Speaking at a cross-community project in Finaghy before Taoiseach Bertie Ahern and prime minister Tony Blair arrived in Belfast, Mrs McAleese said local communities could show political leaders how mutual respect could foster progress between two opposing traditions.
The President had been invited to visit Finaghy Crossroads - a group working to counter sectarianism and build an inclusive community in the mixed south Belfast suburb - which was publishing its latest working proposals.
She said the group's work was "little short of extraordinary". "It's one of the most uplifting and reassuring things I've seen happen in many years. These are people who had become estranged from each other. They have decided that unless they talk to other community groups, unless they got to know the other who was regarded as 'the enemy', they were never going to make the place safer for anybody.
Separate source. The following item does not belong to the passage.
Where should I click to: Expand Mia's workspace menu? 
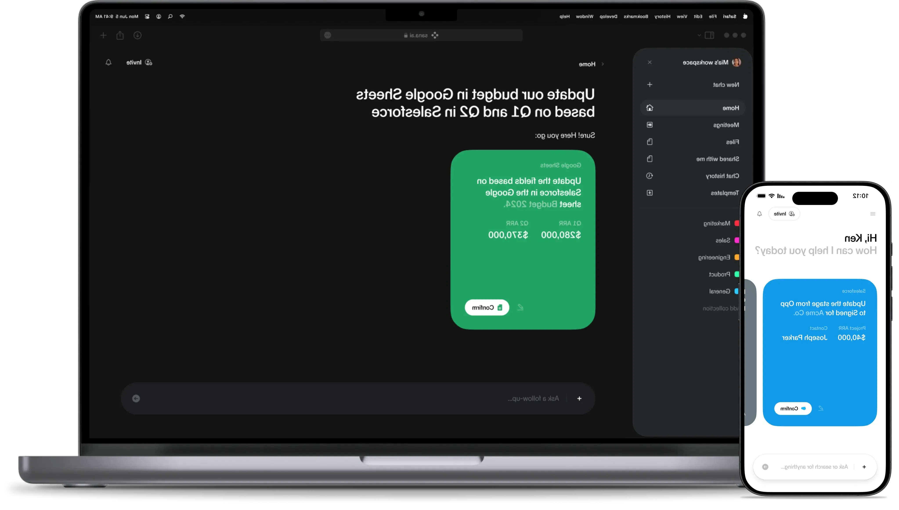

They couldn't make the place safe for their own people unless they made it safe for everyone."
Drawing parallels between community efforts at street level and the work of the parties and two governments at Stormont, Mrs McAleese said the Finaghy community was on a path to a much better future because they were learning to engage with one another. "All this island is on that journey - people are on different steps along the way," she told The Irish Times.
"Not everyone is lined up at the same point. The politicians will find their day for doing exactly what exactly has been done here. There are difficulties but they are of a magnitude which is tiny compared to five or 10 years ago. Some people would regard them as infinitesimally small. I would be one of those people who regards them as really very small by comparison with the hurdles that we have overcome.
"I'd like to think that we are getting close to a time where the politicians would be doing what we have seen done here so successfully at Finaghy Crossroads."
Mrs McAleese said she had no reservations about visibly supporting work in which loyalists and republicans were involved.
"I don't regard it as dangerous territory. I regard it as absolutely essential to talk to people who have a very big job to do in terms of building the future."
The future lay, she said, in both communities jointly working to build "one shared space, one shared community".